Namun, Kementerian Sekretaris Negara mengatakan dokumen TPF itu tak diarsipkan oleh pemerintah sebelumnya. Dokumen tersebut hanya diserahkan kepada Presiden RI keenam Susilo Bambang Yudhoyono (SBY).
Koordinator Kontras Haris Azhar mengaku curiga dengan pernyataan tersebut. Dia mengatakan hal ini terkesan melimpahkan masalah hilangnya dokumen TPF Munir kepada SBY.
Advertisement
"Saya curiga, mau melimpahkan masalah ini ke SBY. Seolah-olah itu masalahnya rezim SBY. Yang harus umumkan SBY. Kalau bahannya hilang, yang itu kesalahan SBY," ucap Haris ketika dikonfirmasi di Jakarta, Jumat (14/10/2016).
Dia menegaskan, kesalahan siapa pun itu, dokumen TPF Munir harus dibuka.
"Kita enggak mau tahu. Pemerintah ya tetap satu, dulu (SBY) atau sekarang (Jokowi). Tetap punya tanggung jawab," cetus Haris.
Namun saat ditegaskan apakah pemerintah Joko Widodo-Jusuf Kalla bisa langsung mencari salinan dokumen TPF Munir?
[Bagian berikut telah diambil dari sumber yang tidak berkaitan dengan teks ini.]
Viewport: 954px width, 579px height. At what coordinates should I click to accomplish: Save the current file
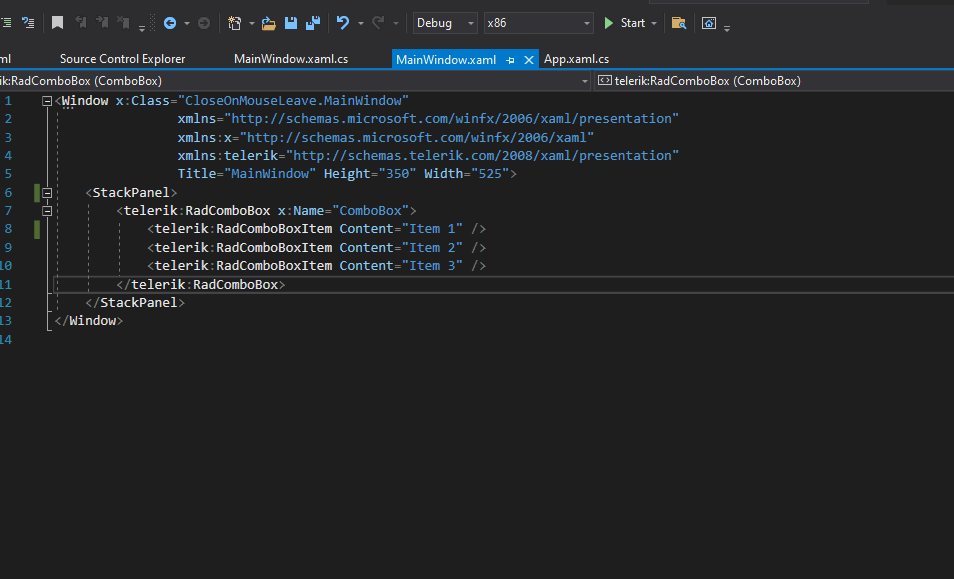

Dia hanya mengatakan, "Bukan soal salinannya. Ini soal kewajiban negara memberikan dan membuka ke publik. Beda dengan warga biasa yang buka. Ini tanggung jawab negara."
Sebelumnya, Komisi Informasi Pusat (KIP) memutuskan untuk meminta Kementerian Sekretaris Negara membuka hasil pemeriksaan TPF Munir. Hanya saja, Kemensetneg bersikukuh tidak memiliki data yang diminta itu.
Asisten Deputi Hubungan Masyarakat Kementerian Sekretariat Negara Masrokhan memastikan pihaknya tidak memiliki dokumen yang diminta dalam sengketa informasi publik yang digugat oleh Kontras. Hal itu juga sudah disampaikan pada persidangan di KIP.